Schulenberg's Page: New York, Part CLXXXII

by Bob Schulenberg

1956. I got a surprise!  A visit from an old army buddy!  Jim Dwyer.

Yes. I was in the army. Drafted!

I used to wonder why I had no memory of a graduation from UCLA!  I knew I had graduated.  Finally I put it together.  I'd been drafted and sent to Fort Ord just before the graduation ceremony!

From Fort Ord I was sent to Fort Lewis, Washington just outside of Tacoma for basic training.  There, a group us — most of us — realized that we were all college graduates and that might have made our training somehow a little different!

Before the army while still at UCLA I'd been freelancing as a costume designer out of the Western Costume Company in Hollywood.  They did the costuming for all of the movies and Las Vegas shows!  I'd been introduced to Albert Nickel who ran the place; he became a true mentor to me.

One day he invited me to meet on a Saturday at his house in Westwood close to where I was living at my fraternity.  I drove over in my red MG-TF and saw a black one exactly like mine (except for color) in the driveway.
It belonged to Susan, one of his twin daughters.

I parked my car and rang the doorbell and she answered and let me in.  She looked just like Audrey Hepburn with a short gamine haircut. After the meeting with her father she came outside with me to see my car.

We spent the rest of the afternoon talking and when I mentioned Hepburn, she told me that she had met her and that Hepburn had even remarked on the resemblance!
She was a graduating senior in high school and soon she became my girlfriend! I mention all of this as background.

While at Fort Lewis it was announced that we were going to have a very important inspection by a very important officer!  It was near the end of our training and I was quite worried as regular inspections were always complicated and never easy and now there’d be an important one!

The day came and we were called to formation.  The inspection went smoothly and quickly and after the officer, a Major had made his rounds the Staff Sergeant, up until this point the highest person of authority that we’d ever encountered called my name!
What?  Why?

I was told to report to a field office and wait there.
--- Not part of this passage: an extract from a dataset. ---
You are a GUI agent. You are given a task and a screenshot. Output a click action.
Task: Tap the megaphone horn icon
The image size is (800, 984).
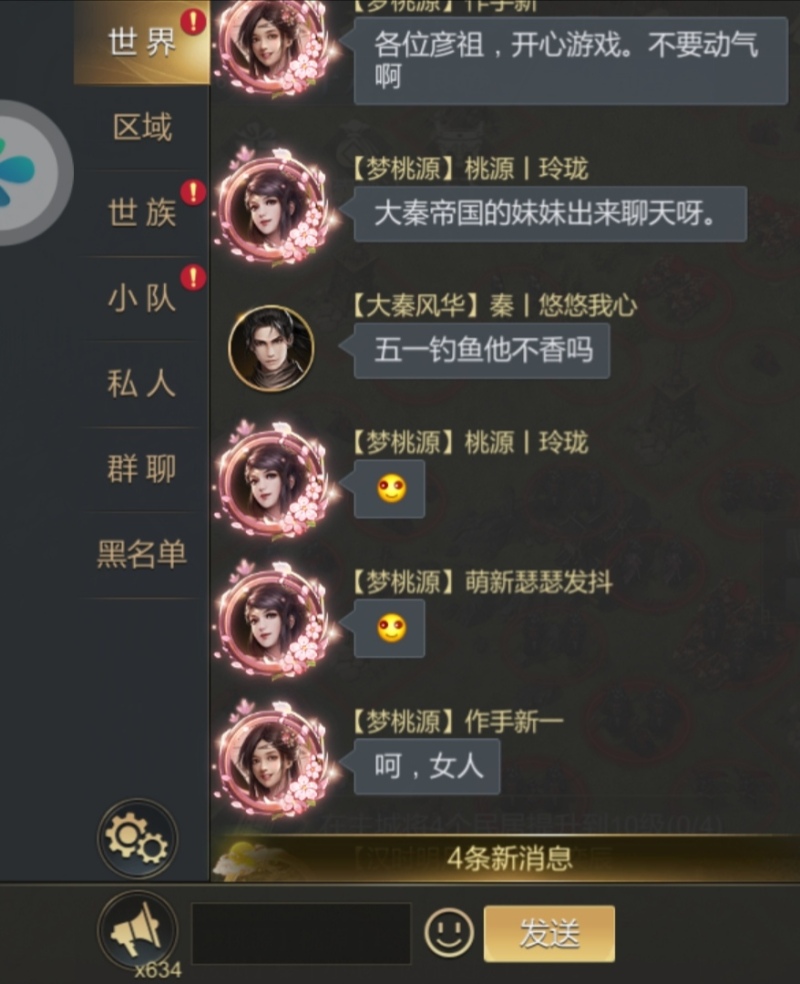tap(137, 931)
The Major arrived and introducing himself, explained that he was a friend of the Nickel family and that Al had told him I was at Fort Lewis. He wanted to request that I be posted at Fort Lewis in Special Services which meant that I’d be teaching art classes to officers’ wives and working on entertainment events.  What could be bad?

But he said that I’d been previously requested by a Congressional pipeline!  After I’d spent three months at the congressional assignment he told me I could request reassignment back to Fort Lewis!  He didn’t know where I’d been assigned!
I quickly realized that the Army was not democratic but was more like a class system! While I was in my first week at Fort Ord my father wrote the base asking if he and my mother could come and spend a weekend with me in nearby Carmel!

Since he wrote it on his business stationery (he was a lawyer) by the time it went down the line through bureaucratic channels they must have thought he was politically important and I was given a weekend pass!  

We went to Carmel where we’d frequently spent summers!

I was the first person in my family to be in the army since the Civil War — thank heaven no one in my family understood how the army works!

The end of basic training came and all of the battalions met in formation to receive their individual assignments.  Large groups were assigned to the infantry in places like Fort Benning, Georgia.  Serious soldier assignments!
My name was called. Just mine — no others.

And I learned that I was assigned to Ordinance in an arsenal in the Deep South!  Alabama!

I couldn’t identify one gun er - weapon from another let alone take one apart and I was going to be at an arsenal?

In Alabama?

My parents did some research and found that the town, Huntsville,  had a population of 30,000 and I imagined myself sitting in a chair in a pre-Civil War arsenal swatting flies and waving at an occasional resident who happened to be walking by.

So it came time to leave for Alabama.
My father had had his secretary type out a lot of self-addressed stamped envelopes to make it easier for me to keep writing home!  I could no longer use the Fort Lewis address.

Flying to Alabama in 1956 entailed a lot of changing of planes and the last one was only large enough for six people.  It was like a local transport making individual stops for each passenger.  I was the last one and my first view of Huntsville, Alabama was as I put down the vomit bag and looked out of the tiny plane window to see an army car and a man in uniform.
He turned out to be my driver and we drove to the arsenal that looked more like a sprawling college campus than anything military!  I was assigned to a barracks and shown to the office where I'd be working!  It was Training AIDS!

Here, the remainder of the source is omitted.